• _Extracted data entries_
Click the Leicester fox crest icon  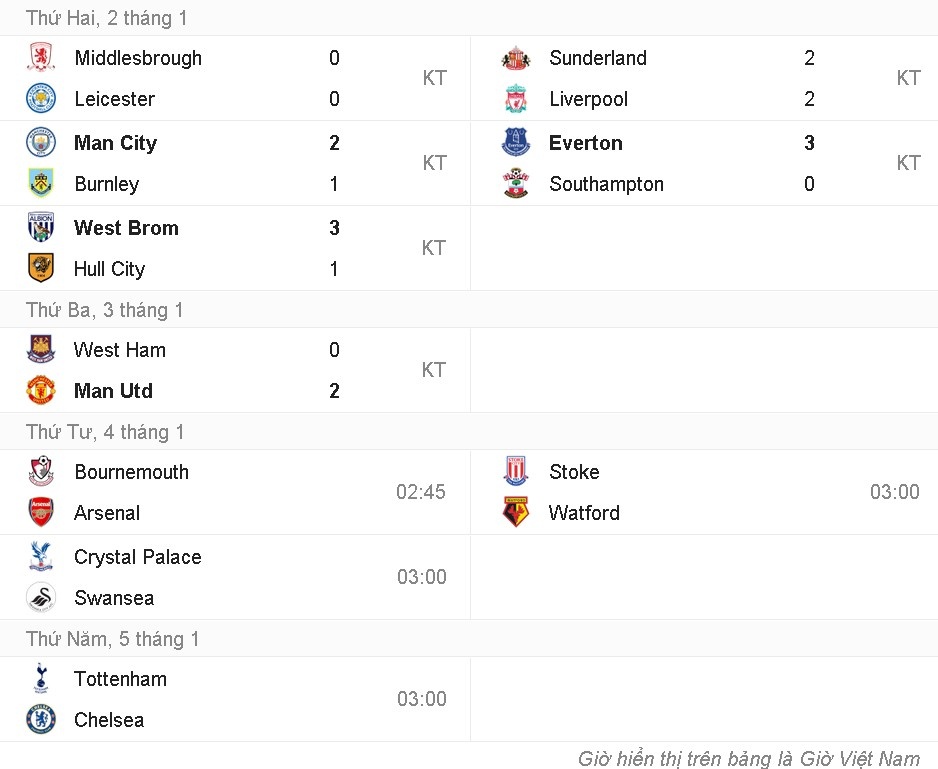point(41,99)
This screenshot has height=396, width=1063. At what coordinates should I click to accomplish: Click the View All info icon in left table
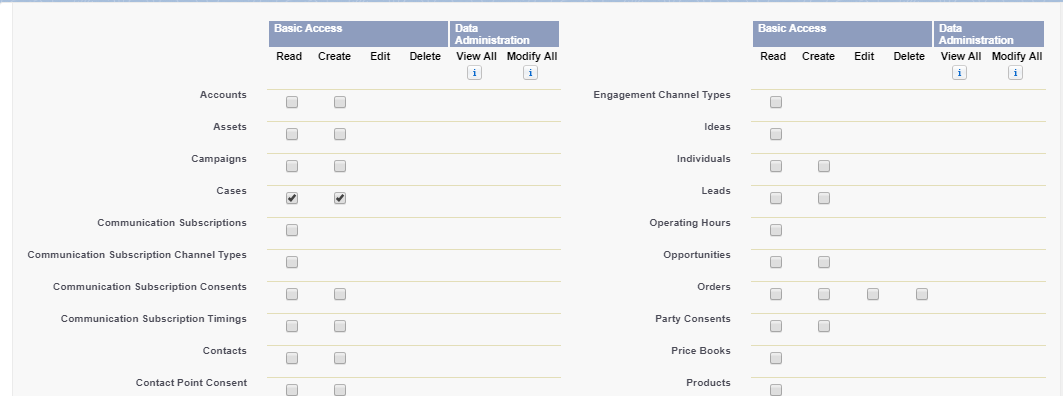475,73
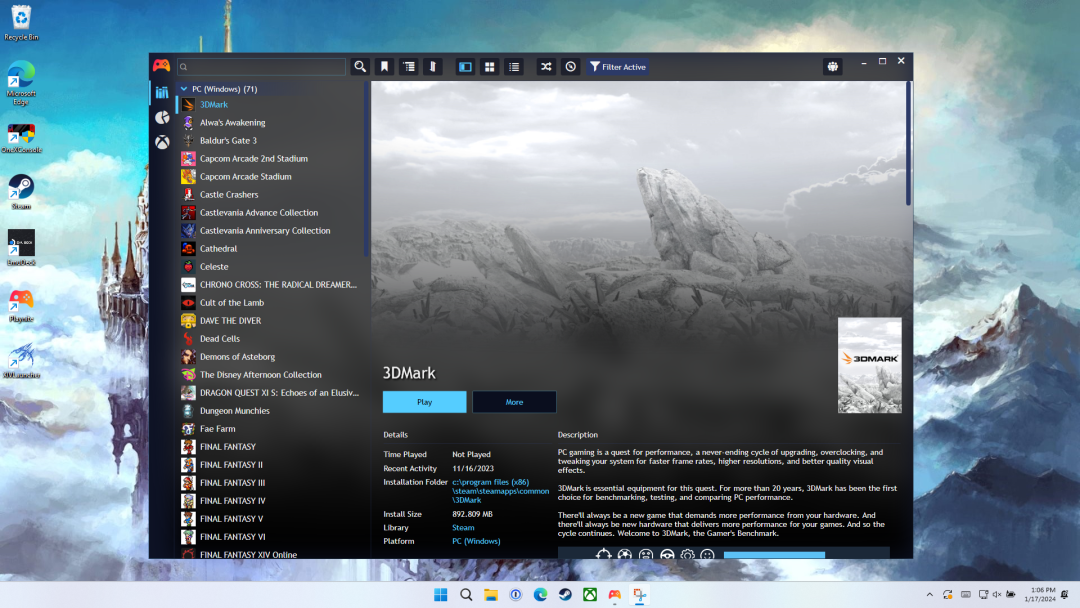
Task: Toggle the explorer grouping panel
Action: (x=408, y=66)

• _Exercise details_
Copy the entries word for word, starting at the line that contains "This screenshot has" and ending at the last line of the entries. Leave the pictures out of your copy.

• _Solved exercise_
This screenshot has height=396, width=1063. At what coordinates should I click to accomplish: Click the View All info icon in left table
475,73
Task: Toggle the explorer grouping panel
Action: (x=408, y=66)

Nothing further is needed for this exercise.